___ Records for this task

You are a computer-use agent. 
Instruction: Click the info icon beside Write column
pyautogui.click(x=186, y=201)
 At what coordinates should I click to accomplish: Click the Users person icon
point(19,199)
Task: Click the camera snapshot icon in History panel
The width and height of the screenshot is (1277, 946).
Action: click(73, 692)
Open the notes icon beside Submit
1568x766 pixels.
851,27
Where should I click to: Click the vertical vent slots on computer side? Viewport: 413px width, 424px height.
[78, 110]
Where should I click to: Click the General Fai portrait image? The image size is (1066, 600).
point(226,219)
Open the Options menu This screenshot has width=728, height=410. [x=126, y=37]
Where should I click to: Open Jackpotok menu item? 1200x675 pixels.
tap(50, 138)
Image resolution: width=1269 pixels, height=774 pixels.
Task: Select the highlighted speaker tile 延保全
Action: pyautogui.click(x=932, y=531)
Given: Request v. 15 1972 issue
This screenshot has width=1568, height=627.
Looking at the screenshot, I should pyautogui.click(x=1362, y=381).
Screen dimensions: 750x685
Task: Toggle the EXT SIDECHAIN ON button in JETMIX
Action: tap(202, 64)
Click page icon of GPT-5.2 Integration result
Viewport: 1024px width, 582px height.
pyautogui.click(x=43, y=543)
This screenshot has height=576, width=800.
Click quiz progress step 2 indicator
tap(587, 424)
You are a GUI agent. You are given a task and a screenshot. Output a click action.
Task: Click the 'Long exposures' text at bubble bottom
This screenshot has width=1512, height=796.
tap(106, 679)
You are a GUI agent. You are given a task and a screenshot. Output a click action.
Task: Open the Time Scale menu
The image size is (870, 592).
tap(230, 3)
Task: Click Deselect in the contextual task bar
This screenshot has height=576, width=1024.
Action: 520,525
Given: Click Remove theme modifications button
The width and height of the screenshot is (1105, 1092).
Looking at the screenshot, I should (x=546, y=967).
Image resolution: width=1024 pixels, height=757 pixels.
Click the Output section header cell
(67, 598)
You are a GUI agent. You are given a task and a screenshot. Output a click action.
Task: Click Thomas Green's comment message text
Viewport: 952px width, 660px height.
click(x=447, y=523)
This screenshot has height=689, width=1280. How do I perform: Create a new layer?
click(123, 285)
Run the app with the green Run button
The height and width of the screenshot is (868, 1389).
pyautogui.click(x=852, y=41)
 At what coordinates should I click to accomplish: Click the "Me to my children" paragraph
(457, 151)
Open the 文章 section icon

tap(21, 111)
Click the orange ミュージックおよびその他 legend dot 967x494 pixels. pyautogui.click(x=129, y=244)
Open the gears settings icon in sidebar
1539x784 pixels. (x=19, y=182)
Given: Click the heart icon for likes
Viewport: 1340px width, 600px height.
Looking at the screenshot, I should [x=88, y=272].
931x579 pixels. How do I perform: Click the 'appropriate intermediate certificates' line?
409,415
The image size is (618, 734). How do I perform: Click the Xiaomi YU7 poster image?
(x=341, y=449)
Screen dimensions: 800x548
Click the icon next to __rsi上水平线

______

- What to work on
Write the entries above out again, verbatim.

- Response to the exercise
You are a computer-use agent. 
Instruction: Click the info icon beside Write column
pyautogui.click(x=186, y=201)
 At what coordinates should I click to accomplish: Click the Users person icon
point(19,199)
Task: Click the camera snapshot icon in History panel
The width and height of the screenshot is (1277, 946).
Action: click(73, 692)
Open the notes icon beside Submit
1568x766 pixels.
851,27
Where should I click to: Click the vertical vent slots on computer side? Viewport: 413px width, 424px height.
[78, 110]
Where should I click to: Click the General Fai portrait image? The image size is (1066, 600).
point(226,219)
Open the Options menu This screenshot has width=728, height=410. [x=126, y=37]
Where should I click to: Open Jackpotok menu item? 1200x675 pixels.
tap(50, 138)
Image resolution: width=1269 pixels, height=774 pixels.
Task: Select the highlighted speaker tile 延保全
Action: pyautogui.click(x=932, y=531)
Given: Request v. 15 1972 issue
This screenshot has width=1568, height=627.
Looking at the screenshot, I should pyautogui.click(x=1362, y=381).
Screen dimensions: 750x685
Task: Toggle the EXT SIDECHAIN ON button in JETMIX
Action: tap(202, 64)
Click page icon of GPT-5.2 Integration result
Viewport: 1024px width, 582px height.
pyautogui.click(x=43, y=543)
This screenshot has height=576, width=800.
Click quiz progress step 2 indicator
tap(587, 424)
You are a GUI agent. You are given a task and a screenshot. Output a click action.
Task: Click the 'Long exposures' text at bubble bottom
This screenshot has width=1512, height=796.
tap(106, 679)
You are a GUI agent. You are given a task and a screenshot. Output a click action.
Task: Open the Time Scale menu
The image size is (870, 592).
tap(230, 3)
Task: Click Deselect in the contextual task bar
This screenshot has height=576, width=1024.
Action: 520,525
Given: Click Remove theme modifications button
The width and height of the screenshot is (1105, 1092).
Looking at the screenshot, I should (x=546, y=967).
Image resolution: width=1024 pixels, height=757 pixels.
Click the Output section header cell
(67, 598)
You are a GUI agent. You are given a task and a screenshot. Output a click action.
Task: Click Thomas Green's comment message text
Viewport: 952px width, 660px height.
click(x=447, y=523)
This screenshot has height=689, width=1280. How do I perform: Create a new layer?
click(123, 285)
Run the app with the green Run button
The height and width of the screenshot is (868, 1389).
pyautogui.click(x=852, y=41)
 At what coordinates should I click to accomplish: Click the "Me to my children" paragraph
(457, 151)
Open the 文章 section icon

tap(21, 111)
Click the orange ミュージックおよびその他 legend dot 967x494 pixels. pyautogui.click(x=129, y=244)
Open the gears settings icon in sidebar
1539x784 pixels. (x=19, y=182)
Given: Click the heart icon for likes
Viewport: 1340px width, 600px height.
Looking at the screenshot, I should [x=88, y=272].
931x579 pixels. How do I perform: Click the 'appropriate intermediate certificates' line?
409,415
The image size is (618, 734). How do I perform: Click the Xiaomi YU7 poster image?
(x=341, y=449)
Screen dimensions: 800x548
Click the icon next to __rsi上水平线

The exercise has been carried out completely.